I've coding standing up for about a week now and am really enjoying it. It was hard at first, but my body is getting the hang of it. I'm just using a wooden box on my desk to prop up my monitor and the Art of Computer Programming to prop up my keyboard (motivation finish it?).<p>They look kind of crappy.

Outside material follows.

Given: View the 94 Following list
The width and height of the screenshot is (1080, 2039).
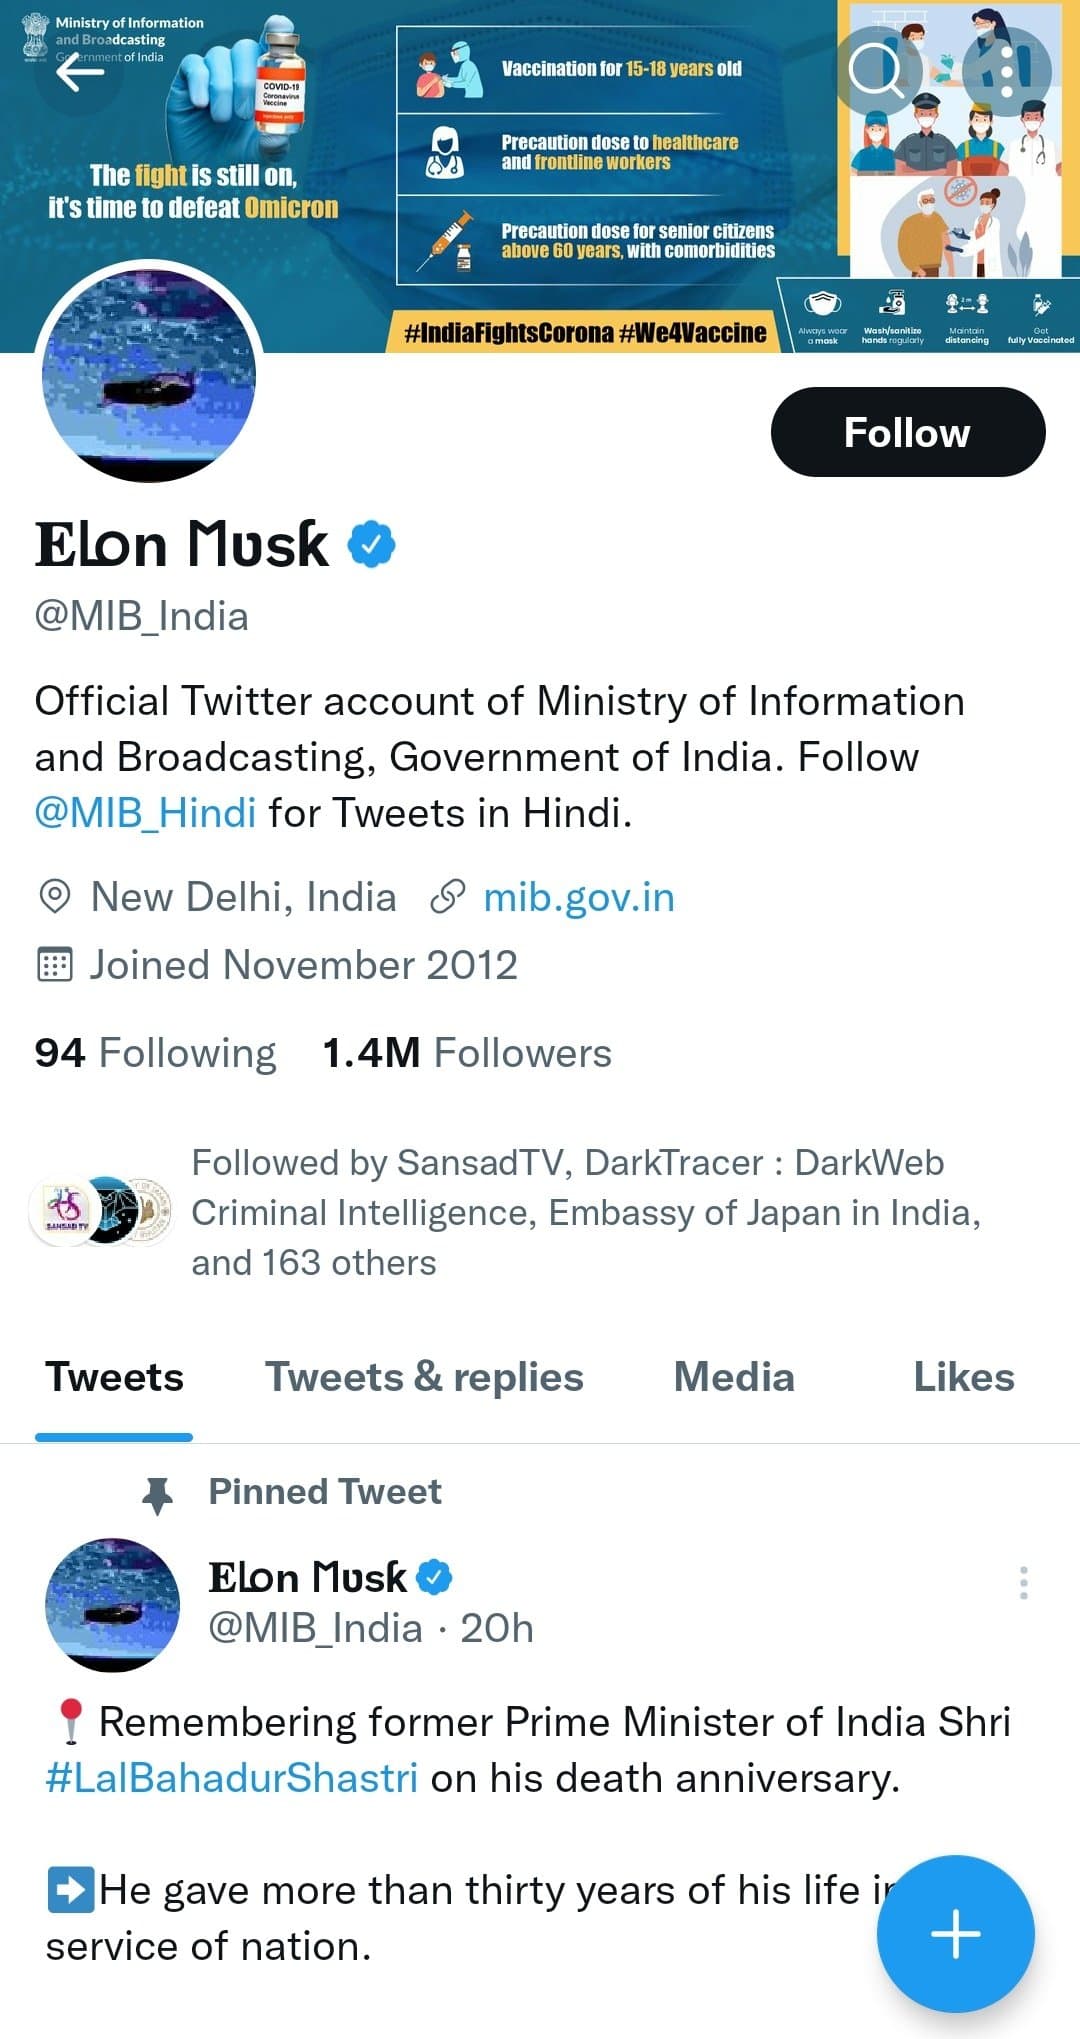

Are there any stands, desks or contraptions of some description that you recommend for coding standing up?
======
robert_mygengo
IKEA Fredrik is probably the cheapest way to get a good, sturdy standing desk.
Adjusting the height is a bit fiddly (so no changing from sitting to standing
on the fly), but it's way cheaper than the specialist alternatives.

<http://www.ikea.com/us/en/catalog/products/60111123>

------
cpr
I love the variable-height desks from Biomorph, but they're rather expensive
new, so I buy them used.

E.g., I've got a few of these various places:

<http://biomorph.com/1-888-302-DESK/personal/overview.html>

with the maple plywood material, for around $500-ish. Excellent quality,
though hard to find used.

------
cianestro
I've owned this table set for going on 2 years. Cheap price tag, easily
adjusted for height, perfect for holding language manuals, durable, and is
easy on the eyes. I would recommend getting a full glass top.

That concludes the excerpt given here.